> **WHAT IS BEING ASKED**
Each record is to be transcribed exactly.

> **SUPPLIED RECORDS**

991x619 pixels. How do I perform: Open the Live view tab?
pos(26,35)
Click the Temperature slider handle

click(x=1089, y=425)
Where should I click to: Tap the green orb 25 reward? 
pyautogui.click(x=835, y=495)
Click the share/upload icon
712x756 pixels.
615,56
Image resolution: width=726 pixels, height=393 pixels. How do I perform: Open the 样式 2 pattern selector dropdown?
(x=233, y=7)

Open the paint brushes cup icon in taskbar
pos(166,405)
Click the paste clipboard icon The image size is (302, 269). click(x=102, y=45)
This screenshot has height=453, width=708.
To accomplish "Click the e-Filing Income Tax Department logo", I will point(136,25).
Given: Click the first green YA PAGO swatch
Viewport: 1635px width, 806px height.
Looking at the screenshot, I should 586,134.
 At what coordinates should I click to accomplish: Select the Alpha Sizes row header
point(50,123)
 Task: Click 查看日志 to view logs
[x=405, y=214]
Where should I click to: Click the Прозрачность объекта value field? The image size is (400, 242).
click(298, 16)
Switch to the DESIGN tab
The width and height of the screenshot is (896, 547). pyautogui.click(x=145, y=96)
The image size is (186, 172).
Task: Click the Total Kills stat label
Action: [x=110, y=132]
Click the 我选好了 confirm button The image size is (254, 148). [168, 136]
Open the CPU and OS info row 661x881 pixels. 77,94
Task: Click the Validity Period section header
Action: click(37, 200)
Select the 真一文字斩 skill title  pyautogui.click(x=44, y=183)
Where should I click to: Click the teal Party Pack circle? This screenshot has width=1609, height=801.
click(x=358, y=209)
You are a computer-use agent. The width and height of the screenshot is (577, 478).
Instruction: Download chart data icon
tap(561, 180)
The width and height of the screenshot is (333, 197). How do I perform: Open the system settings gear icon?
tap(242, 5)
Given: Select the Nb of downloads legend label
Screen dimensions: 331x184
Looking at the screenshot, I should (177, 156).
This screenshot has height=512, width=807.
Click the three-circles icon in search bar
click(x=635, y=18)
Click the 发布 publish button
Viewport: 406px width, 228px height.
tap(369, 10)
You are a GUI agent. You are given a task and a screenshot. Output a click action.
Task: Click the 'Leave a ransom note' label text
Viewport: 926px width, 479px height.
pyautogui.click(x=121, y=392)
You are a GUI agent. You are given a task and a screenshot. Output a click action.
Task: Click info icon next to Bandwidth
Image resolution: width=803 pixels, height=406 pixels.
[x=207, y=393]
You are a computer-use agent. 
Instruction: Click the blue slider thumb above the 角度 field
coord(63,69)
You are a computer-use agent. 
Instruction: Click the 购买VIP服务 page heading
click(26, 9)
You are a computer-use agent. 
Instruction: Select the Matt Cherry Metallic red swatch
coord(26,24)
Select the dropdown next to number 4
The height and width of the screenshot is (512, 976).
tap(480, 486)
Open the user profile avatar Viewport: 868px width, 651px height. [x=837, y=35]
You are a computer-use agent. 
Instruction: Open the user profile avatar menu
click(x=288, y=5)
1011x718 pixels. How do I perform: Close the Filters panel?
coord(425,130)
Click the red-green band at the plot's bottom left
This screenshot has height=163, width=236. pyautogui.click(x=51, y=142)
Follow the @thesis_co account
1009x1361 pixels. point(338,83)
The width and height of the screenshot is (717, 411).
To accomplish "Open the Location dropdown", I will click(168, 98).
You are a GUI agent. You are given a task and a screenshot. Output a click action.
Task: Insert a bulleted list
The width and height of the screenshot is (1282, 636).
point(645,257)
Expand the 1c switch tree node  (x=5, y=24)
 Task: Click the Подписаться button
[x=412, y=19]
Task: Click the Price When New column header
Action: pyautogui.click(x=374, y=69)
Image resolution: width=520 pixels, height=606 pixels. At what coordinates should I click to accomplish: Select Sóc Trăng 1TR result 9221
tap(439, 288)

> **THE ANSWER**
991x619 pixels. How do I perform: Open the Live view tab?
pos(26,35)
Click the Temperature slider handle

click(x=1089, y=425)
Where should I click to: Tap the green orb 25 reward? 
pyautogui.click(x=835, y=495)
Click the share/upload icon
712x756 pixels.
615,56
Image resolution: width=726 pixels, height=393 pixels. How do I perform: Open the 样式 2 pattern selector dropdown?
(x=233, y=7)

Open the paint brushes cup icon in taskbar
pos(166,405)
Click the paste clipboard icon The image size is (302, 269). click(x=102, y=45)
This screenshot has height=453, width=708.
To accomplish "Click the e-Filing Income Tax Department logo", I will point(136,25).
Given: Click the first green YA PAGO swatch
Viewport: 1635px width, 806px height.
Looking at the screenshot, I should 586,134.
 At what coordinates should I click to accomplish: Select the Alpha Sizes row header
point(50,123)
 Task: Click 查看日志 to view logs
[x=405, y=214]
Where should I click to: Click the Прозрачность объекта value field? The image size is (400, 242).
click(298, 16)
Switch to the DESIGN tab
The width and height of the screenshot is (896, 547). pyautogui.click(x=145, y=96)
The image size is (186, 172).
Task: Click the Total Kills stat label
Action: [x=110, y=132]
Click the 我选好了 confirm button The image size is (254, 148). [168, 136]
Open the CPU and OS info row 661x881 pixels. 77,94
Task: Click the Validity Period section header
Action: click(37, 200)
Select the 真一文字斩 skill title  pyautogui.click(x=44, y=183)
Where should I click to: Click the teal Party Pack circle? This screenshot has width=1609, height=801.
click(x=358, y=209)
You are a computer-use agent. The width and height of the screenshot is (577, 478).
Instruction: Download chart data icon
tap(561, 180)
The width and height of the screenshot is (333, 197). How do I perform: Open the system settings gear icon?
tap(242, 5)
Given: Select the Nb of downloads legend label
Screen dimensions: 331x184
Looking at the screenshot, I should (177, 156).
This screenshot has height=512, width=807.
Click the three-circles icon in search bar
click(x=635, y=18)
Click the 发布 publish button
Viewport: 406px width, 228px height.
tap(369, 10)
You are a GUI agent. You are given a task and a screenshot. Output a click action.
Task: Click the 'Leave a ransom note' label text
Viewport: 926px width, 479px height.
pyautogui.click(x=121, y=392)
You are a GUI agent. You are given a task and a screenshot. Output a click action.
Task: Click info icon next to Bandwidth
Image resolution: width=803 pixels, height=406 pixels.
[x=207, y=393]
You are a computer-use agent. 
Instruction: Click the blue slider thumb above the 角度 field
coord(63,69)
You are a computer-use agent. 
Instruction: Click the 购买VIP服务 page heading
click(26, 9)
You are a computer-use agent. 
Instruction: Select the Matt Cherry Metallic red swatch
coord(26,24)
Select the dropdown next to number 4
The height and width of the screenshot is (512, 976).
tap(480, 486)
Open the user profile avatar Viewport: 868px width, 651px height. [x=837, y=35]
You are a computer-use agent. 
Instruction: Open the user profile avatar menu
click(x=288, y=5)
1011x718 pixels. How do I perform: Close the Filters panel?
coord(425,130)
Click the red-green band at the plot's bottom left
This screenshot has height=163, width=236. pyautogui.click(x=51, y=142)
Follow the @thesis_co account
1009x1361 pixels. point(338,83)
The width and height of the screenshot is (717, 411).
To accomplish "Open the Location dropdown", I will click(168, 98).
You are a GUI agent. You are given a task and a screenshot. Output a click action.
Task: Insert a bulleted list
The width and height of the screenshot is (1282, 636).
point(645,257)
Expand the 1c switch tree node  (x=5, y=24)
 Task: Click the Подписаться button
[x=412, y=19]
Task: Click the Price When New column header
Action: pyautogui.click(x=374, y=69)
Image resolution: width=520 pixels, height=606 pixels. At what coordinates should I click to accomplish: Select Sóc Trăng 1TR result 9221
tap(439, 288)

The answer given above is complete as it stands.